- _TEXTE FOURNI_

^^^^^^^^

La lettre de janvier 2014

, par  Jacqueline Roussie , popularité : 4%

Le premier janvier 2014,

Monsieur le Président Obama

The White House, 1600 Pennsylvania Avenue N.W., Washington DC 20500 USA

Monsieur le Président,

J’ai fait un rêve. Des terroristes à la solde du gouvernement cubain avaient fait exploser en plein vol un avion de la US Airways faisant de nombreuses victimes. Comme si cela ne suffisait pas, des attentats meurtriers commandités par ce gouvernement se multipliaient sur votre territoire. Le grand amphithéâtre d’une université où vous deviez intervenir lors d’une rencontre internationale avait même failli sauter. Heureusement Monsieur le Président, vous aviez eu la sagesse de faire surveiller les milieux terroristes par vos agents qui avaient ainsi évité de justesse un carnage.

^^^^^^^^

- _À FAIRE_
(a) D'après la lettre au président Obama, pourquoi le carnage prévu dans le grand amphithéâtre de l'université a-t-il été évité de justesse ?
(b) Pouvez-vous rédiger la suite de la lettre au président Obama, en reprenant juste après sa dernière phrase ?

- _DONNÉES FOURNIES_
^^^^^^^^

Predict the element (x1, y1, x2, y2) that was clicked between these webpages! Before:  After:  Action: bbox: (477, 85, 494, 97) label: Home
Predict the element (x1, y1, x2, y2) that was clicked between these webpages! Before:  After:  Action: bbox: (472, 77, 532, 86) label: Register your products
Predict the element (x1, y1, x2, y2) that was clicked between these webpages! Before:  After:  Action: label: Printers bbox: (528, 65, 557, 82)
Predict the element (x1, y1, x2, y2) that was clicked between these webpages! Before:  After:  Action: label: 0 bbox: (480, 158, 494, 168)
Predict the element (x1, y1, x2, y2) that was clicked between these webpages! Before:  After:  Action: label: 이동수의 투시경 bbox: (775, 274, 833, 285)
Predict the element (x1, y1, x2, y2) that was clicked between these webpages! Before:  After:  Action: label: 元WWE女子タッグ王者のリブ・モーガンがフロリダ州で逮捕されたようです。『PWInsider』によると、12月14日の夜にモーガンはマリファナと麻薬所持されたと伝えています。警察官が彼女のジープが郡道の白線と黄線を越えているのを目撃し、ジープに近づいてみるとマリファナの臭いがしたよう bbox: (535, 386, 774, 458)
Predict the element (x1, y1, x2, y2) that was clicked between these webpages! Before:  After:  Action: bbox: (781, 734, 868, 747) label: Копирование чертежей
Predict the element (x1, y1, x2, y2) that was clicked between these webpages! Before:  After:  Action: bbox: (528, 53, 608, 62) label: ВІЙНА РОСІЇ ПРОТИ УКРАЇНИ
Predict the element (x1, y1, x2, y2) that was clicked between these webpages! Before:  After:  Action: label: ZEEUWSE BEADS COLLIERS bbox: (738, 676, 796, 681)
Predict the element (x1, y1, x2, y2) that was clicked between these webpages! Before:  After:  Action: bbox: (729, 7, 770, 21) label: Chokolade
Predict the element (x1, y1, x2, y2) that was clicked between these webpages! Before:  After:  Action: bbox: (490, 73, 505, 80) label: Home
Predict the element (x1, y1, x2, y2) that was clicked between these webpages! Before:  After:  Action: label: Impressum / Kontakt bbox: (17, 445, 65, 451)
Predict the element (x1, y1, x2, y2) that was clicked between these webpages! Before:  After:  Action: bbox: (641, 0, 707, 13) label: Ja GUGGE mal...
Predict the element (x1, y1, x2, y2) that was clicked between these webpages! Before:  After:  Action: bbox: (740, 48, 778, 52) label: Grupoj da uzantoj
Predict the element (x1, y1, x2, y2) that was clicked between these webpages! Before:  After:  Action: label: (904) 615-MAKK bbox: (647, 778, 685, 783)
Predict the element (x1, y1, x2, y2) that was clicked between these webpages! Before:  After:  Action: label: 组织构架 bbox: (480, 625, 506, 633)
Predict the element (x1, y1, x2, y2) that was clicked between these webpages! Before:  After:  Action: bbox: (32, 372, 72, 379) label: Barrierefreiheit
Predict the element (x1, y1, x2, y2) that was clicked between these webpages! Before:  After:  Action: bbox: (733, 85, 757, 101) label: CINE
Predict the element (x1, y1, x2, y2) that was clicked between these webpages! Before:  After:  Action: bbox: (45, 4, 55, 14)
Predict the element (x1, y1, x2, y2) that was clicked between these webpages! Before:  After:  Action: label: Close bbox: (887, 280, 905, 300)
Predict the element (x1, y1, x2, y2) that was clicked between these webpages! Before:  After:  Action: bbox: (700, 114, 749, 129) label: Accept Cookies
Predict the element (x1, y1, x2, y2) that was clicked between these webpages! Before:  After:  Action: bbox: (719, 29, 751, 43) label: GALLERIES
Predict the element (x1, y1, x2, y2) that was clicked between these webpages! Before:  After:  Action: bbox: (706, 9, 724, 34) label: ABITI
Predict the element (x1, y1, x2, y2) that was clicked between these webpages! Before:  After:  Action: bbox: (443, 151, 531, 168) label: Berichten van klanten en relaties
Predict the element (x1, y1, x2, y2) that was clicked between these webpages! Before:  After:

^^^^^^^^

- _RÉPONSES DANS L'ORDRE_
(a) Le Président avait eu la sagesse de faire surveiller les milieux terroristes par ses agents. C'est grâce à cette surveillance que le carnage a été évité de justesse.

(b)
Deux petits avions cubains d’une organisation anti impérialiste avaient violé à plusieurs reprises votre espace aérien, allant jusqu’à survoler New York. Ils inondaient les zones survolées de tracts dénonçant votre politique. Après des protestations réitérées, voyant que vos mises en garde demeuraient sans effet, vous aviez mis fin à ces intrusions illégales en descendant ces petits avions. Le gouvernement Cubain prétendait que vous les aviez abattus dans l’espace aérien international, mais refusait d’en fournir les preuves.

Toujours dans mon rêve, des agents Nord Américains qui infiltraient à La Havane les milieux terroristes avaient appris que des sabotages étaient en préparation contre des avions de ligne desservant votre pays. Vous aviez alors demandé à une délégation officielle Cubaine de venir à Washington rencontrer des membres du FBI dans l’espoir que Cuba prendrait des mesures contre ces activités terroristes. Au cours de cette rencontre, le FBI avait fourni à la délégation une montagne de documents prouvant la responsabilité de Cuba dans ces attentats. Quelques mois plus tard, à la surprise générale, les autorités cubaines arrêtaient vos agents.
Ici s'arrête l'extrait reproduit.